The types of acts that we have previously encountered that might be considered appropriate for prosecution are:

  • The sale of an employer without replacing an existing parental guarantee over the employer's section 75 debt, resulting in the loss of the guarantee (in circumstances where the trustees were not told about the sale in advance).

  • The purchase of an employer with no further investment into its business, subsequent mismanagement of the company, and extraction of value before the company went into administration.

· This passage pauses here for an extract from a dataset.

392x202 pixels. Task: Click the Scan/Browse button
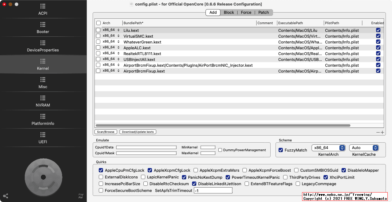[x=105, y=132]
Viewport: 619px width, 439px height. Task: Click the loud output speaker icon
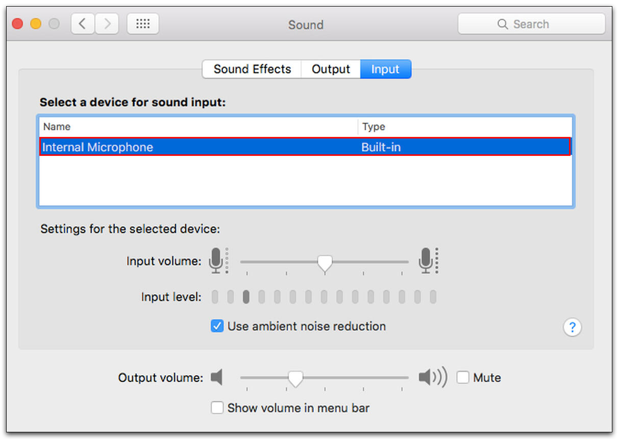432,378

  • The stripping of assets from an employer, which resulted in substantial weakening of the support for the scheme.

  • Taking steps to bring about the unnecessary insolvency of the scheme employer with the intention of buying the employer’s business without the scheme.

The type of behaviours the offence is trying to target are likely to be carried out by people with significant decision-making power, but this does not exclude the possibility of this behaviour being carried out, helped or encouraged by others who could also be prosecuted.

Other powers

Our approach to the investigation and prosecution of the criminal offences under sections 58A and 58B does not apply to any of our other powers.

Under section 58C and 58D of the Pensions Act 2004, we have the power to issue a financial penalty in respect of conduct which may amount to an offence under section 58A or 58B. However, if someone has been convicted of or is the subject of ongoing criminal proceedings regarding that act, we are prevented under section 88A(10) from fining them.

You can read more about our approach to financial penalties under section 88A in our Monetary Penalties Policy.


[1]  There are additional grounds for issuing a CN, namely the employer insolvency test set out in section 38C of Pensions Act 2004 and the employer resources test set out in section 38E. There is no equivalent criminal liability in respect of these tests.

[2]  This example assumes that the particular supplier/customer, or lender, is not associated or connected with the employer, which will be fact-dependent.